[Saved entries]
####################

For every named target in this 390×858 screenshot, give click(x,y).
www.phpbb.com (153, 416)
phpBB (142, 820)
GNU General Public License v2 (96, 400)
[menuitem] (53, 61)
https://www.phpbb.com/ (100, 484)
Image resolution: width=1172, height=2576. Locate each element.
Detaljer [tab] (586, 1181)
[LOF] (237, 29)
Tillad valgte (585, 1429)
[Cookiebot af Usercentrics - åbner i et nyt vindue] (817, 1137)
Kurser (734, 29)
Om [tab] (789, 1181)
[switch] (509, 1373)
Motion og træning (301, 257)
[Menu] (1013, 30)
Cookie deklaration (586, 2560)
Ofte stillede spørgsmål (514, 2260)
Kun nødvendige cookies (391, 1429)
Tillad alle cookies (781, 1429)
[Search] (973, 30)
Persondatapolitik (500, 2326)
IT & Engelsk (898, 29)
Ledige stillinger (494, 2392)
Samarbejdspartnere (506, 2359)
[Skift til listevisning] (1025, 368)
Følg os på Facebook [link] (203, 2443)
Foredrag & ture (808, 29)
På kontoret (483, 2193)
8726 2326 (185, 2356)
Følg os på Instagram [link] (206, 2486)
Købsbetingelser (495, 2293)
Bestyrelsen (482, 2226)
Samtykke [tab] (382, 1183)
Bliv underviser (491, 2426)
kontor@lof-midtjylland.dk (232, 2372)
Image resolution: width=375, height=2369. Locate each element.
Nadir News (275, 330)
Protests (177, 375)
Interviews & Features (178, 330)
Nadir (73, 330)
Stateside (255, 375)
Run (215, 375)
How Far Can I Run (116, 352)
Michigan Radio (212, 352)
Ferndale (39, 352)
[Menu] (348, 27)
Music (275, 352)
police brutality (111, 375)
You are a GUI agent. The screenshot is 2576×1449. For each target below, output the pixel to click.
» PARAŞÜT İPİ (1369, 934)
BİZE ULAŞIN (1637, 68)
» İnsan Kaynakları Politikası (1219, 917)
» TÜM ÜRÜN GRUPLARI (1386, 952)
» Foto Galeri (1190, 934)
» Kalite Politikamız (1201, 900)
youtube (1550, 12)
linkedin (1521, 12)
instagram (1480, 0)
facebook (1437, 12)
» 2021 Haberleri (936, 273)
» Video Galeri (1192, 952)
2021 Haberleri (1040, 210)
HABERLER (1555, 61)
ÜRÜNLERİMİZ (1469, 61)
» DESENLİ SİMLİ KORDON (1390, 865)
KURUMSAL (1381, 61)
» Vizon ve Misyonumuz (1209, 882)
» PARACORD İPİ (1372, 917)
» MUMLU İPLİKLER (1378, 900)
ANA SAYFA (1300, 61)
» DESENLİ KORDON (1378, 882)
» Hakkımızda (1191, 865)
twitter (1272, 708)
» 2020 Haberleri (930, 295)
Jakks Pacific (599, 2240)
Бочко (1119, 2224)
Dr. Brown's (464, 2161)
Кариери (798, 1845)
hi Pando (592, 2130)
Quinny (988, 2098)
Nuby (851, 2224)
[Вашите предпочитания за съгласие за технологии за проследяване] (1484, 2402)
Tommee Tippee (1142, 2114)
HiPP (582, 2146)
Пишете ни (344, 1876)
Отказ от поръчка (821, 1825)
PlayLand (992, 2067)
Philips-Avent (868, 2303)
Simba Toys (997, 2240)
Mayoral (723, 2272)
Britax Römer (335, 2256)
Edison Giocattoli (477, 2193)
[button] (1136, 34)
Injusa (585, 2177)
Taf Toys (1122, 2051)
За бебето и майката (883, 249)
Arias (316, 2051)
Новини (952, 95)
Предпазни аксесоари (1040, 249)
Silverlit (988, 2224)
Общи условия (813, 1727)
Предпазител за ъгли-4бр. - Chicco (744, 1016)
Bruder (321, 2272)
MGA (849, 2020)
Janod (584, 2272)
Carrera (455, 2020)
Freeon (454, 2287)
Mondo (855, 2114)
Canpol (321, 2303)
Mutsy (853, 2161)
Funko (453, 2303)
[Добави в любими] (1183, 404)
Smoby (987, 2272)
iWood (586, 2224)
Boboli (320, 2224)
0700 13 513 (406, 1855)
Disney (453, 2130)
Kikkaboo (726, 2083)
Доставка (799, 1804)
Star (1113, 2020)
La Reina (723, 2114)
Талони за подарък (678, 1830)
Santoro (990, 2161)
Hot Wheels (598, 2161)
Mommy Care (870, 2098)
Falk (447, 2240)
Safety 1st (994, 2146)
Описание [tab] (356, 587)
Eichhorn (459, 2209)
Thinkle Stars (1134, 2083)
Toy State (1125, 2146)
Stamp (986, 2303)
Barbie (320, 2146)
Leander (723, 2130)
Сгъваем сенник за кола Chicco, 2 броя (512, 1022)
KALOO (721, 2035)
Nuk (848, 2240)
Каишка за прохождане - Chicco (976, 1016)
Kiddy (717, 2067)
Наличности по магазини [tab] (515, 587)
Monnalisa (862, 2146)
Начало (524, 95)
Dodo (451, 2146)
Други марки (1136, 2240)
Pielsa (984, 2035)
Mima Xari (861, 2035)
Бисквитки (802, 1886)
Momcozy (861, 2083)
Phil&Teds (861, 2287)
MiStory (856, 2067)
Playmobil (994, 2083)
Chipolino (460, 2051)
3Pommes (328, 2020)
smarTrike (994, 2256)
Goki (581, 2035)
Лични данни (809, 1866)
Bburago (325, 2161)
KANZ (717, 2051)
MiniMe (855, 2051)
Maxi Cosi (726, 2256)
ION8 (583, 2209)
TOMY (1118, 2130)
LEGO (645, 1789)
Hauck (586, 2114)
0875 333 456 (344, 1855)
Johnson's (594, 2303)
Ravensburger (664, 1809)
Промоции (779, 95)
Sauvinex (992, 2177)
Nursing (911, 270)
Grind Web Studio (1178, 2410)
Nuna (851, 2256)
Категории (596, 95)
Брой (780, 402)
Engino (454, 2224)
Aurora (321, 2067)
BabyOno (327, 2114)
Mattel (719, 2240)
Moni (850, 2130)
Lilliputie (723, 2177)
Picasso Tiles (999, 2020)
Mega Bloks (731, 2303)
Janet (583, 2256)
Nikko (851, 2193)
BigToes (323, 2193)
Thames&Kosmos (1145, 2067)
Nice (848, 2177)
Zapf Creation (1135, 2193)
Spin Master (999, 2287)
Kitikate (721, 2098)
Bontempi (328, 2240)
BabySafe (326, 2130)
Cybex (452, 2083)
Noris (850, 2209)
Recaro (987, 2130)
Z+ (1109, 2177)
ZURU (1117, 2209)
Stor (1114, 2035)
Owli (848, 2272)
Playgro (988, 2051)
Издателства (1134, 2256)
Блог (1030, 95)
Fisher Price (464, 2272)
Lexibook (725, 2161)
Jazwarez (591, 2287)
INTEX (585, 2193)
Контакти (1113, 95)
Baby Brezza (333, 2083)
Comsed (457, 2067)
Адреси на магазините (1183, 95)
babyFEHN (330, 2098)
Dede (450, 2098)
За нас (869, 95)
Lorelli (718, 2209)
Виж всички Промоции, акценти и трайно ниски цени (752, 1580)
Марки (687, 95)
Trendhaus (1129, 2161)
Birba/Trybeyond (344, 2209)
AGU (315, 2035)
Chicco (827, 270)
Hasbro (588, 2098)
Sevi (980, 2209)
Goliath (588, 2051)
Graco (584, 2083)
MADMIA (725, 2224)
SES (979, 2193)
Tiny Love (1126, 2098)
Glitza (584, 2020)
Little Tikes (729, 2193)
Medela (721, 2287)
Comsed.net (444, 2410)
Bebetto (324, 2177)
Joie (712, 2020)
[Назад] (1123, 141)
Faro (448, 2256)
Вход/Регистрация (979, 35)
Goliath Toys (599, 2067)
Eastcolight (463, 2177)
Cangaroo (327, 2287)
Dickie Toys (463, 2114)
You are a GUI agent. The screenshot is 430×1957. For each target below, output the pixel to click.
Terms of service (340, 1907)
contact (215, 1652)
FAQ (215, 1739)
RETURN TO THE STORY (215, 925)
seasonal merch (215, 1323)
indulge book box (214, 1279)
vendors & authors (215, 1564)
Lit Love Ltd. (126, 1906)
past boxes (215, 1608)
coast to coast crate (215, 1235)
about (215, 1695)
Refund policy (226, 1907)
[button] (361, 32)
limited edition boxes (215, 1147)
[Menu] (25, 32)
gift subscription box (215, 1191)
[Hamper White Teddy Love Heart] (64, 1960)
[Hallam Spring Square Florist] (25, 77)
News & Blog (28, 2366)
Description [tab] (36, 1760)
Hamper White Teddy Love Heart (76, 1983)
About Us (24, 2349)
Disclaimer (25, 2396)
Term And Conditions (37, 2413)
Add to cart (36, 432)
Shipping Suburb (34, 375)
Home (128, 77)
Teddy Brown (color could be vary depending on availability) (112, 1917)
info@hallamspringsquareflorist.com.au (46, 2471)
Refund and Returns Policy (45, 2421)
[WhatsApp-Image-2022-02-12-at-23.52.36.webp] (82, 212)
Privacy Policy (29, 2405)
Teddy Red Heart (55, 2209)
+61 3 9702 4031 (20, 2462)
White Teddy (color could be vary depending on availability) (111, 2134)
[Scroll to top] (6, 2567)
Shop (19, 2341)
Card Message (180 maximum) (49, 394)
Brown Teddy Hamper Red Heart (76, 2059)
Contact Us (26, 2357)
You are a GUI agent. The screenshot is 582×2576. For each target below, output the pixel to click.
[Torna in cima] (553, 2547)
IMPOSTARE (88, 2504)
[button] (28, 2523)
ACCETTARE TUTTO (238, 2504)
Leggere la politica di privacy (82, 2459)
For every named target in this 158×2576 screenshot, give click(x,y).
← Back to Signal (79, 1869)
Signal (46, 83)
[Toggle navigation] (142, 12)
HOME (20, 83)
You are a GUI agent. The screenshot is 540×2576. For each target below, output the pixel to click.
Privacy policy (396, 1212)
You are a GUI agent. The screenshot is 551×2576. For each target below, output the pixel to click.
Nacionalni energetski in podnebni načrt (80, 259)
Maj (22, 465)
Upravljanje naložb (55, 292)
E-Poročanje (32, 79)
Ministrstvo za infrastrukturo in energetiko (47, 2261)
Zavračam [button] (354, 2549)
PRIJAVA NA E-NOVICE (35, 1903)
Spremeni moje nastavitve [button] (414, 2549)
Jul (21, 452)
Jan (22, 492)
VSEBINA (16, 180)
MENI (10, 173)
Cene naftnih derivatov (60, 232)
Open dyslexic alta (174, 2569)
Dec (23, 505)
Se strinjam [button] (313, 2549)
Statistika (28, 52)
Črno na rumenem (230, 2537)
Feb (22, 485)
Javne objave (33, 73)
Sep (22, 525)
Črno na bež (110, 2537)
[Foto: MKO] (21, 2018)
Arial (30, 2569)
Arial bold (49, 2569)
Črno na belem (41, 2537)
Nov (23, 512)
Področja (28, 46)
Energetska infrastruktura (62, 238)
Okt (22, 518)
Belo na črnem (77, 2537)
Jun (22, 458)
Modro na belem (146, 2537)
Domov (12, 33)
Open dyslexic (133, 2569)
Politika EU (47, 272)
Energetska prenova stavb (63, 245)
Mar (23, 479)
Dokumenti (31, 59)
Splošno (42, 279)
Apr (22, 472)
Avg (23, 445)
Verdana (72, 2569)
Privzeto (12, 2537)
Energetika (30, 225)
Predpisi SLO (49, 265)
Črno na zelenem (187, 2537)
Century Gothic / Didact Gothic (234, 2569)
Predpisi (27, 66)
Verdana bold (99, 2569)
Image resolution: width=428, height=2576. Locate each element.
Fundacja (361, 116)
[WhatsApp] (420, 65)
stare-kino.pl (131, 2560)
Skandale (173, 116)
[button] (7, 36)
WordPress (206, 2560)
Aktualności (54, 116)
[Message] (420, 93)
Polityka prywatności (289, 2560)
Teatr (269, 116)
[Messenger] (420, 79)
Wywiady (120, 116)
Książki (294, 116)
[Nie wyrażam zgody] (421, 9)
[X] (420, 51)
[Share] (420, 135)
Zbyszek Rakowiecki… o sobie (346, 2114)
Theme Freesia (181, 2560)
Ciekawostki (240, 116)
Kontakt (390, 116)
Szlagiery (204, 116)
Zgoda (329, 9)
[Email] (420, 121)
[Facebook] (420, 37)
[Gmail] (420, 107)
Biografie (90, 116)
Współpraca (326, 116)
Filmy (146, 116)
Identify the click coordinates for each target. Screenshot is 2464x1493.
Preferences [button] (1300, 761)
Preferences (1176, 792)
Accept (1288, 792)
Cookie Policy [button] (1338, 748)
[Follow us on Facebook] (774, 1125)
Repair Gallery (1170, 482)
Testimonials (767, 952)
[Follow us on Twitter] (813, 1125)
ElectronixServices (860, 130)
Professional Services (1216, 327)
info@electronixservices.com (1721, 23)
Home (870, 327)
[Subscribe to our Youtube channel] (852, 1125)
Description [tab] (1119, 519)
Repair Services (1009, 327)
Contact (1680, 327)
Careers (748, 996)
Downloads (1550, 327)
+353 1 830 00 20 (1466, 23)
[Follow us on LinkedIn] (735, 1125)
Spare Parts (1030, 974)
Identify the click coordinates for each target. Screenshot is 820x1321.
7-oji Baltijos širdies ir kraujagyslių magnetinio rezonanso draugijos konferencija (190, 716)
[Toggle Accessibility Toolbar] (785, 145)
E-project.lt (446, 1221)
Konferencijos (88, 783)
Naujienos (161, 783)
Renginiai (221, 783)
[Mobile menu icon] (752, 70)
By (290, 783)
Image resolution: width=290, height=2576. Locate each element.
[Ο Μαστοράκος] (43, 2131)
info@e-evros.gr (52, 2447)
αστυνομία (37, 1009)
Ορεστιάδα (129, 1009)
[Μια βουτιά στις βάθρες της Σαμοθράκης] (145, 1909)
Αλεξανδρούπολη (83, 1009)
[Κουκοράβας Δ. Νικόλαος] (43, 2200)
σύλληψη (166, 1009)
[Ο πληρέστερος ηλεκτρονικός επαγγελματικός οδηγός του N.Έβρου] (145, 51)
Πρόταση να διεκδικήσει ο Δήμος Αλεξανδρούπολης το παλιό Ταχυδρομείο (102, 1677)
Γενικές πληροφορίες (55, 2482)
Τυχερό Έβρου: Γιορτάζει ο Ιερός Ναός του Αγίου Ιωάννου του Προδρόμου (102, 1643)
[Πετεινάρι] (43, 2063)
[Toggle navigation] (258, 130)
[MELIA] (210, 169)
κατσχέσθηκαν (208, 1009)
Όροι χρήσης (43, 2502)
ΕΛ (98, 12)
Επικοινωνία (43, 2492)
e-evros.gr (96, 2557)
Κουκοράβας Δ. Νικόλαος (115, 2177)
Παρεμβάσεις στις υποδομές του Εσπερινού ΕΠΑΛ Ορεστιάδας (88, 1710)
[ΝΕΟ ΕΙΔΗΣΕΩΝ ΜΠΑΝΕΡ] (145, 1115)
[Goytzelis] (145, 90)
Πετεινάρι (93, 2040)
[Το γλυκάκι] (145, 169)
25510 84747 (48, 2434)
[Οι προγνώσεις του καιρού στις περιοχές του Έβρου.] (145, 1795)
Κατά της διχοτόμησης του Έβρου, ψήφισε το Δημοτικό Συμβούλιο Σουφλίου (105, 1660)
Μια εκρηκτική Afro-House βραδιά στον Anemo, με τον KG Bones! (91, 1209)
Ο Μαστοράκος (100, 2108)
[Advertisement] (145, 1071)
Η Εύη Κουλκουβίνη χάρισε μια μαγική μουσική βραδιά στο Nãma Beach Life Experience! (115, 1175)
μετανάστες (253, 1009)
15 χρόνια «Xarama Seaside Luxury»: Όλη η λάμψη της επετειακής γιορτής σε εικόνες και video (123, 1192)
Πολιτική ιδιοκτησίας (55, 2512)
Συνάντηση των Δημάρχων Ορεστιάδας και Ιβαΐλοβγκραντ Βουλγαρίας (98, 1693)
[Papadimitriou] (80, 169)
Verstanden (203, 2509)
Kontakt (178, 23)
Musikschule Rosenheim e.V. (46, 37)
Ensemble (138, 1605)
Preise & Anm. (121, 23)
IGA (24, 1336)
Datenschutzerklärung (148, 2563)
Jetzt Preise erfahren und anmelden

####################

* _Activity_
Once you find the line with "[Menu] (1013, 30)" above, print it and every line after it up to and including the line with "Stateside (255, 375)", exactly as written and nothing else.

* _Task answer_
[Menu] (1013, 30)
Cookie deklaration (586, 2560)
Ofte stillede spørgsmål (514, 2260)
Kun nødvendige cookies (391, 1429)
Tillad alle cookies (781, 1429)
[Search] (973, 30)
Persondatapolitik (500, 2326)
IT & Engelsk (898, 29)
Ledige stillinger (494, 2392)
Samarbejdspartnere (506, 2359)
[Skift til listevisning] (1025, 368)
Følg os på Facebook [link] (203, 2443)
Foredrag & ture (808, 29)
På kontoret (483, 2193)
8726 2326 (185, 2356)
Følg os på Instagram [link] (206, 2486)
Købsbetingelser (495, 2293)
Bestyrelsen (482, 2226)
Samtykke [tab] (382, 1183)
Bliv underviser (491, 2426)
kontor@lof-midtjylland.dk (232, 2372)
Image resolution: width=375, height=2369. Locate each element.
Nadir News (275, 330)
Protests (177, 375)
Interviews & Features (178, 330)
Nadir (73, 330)
Stateside (255, 375)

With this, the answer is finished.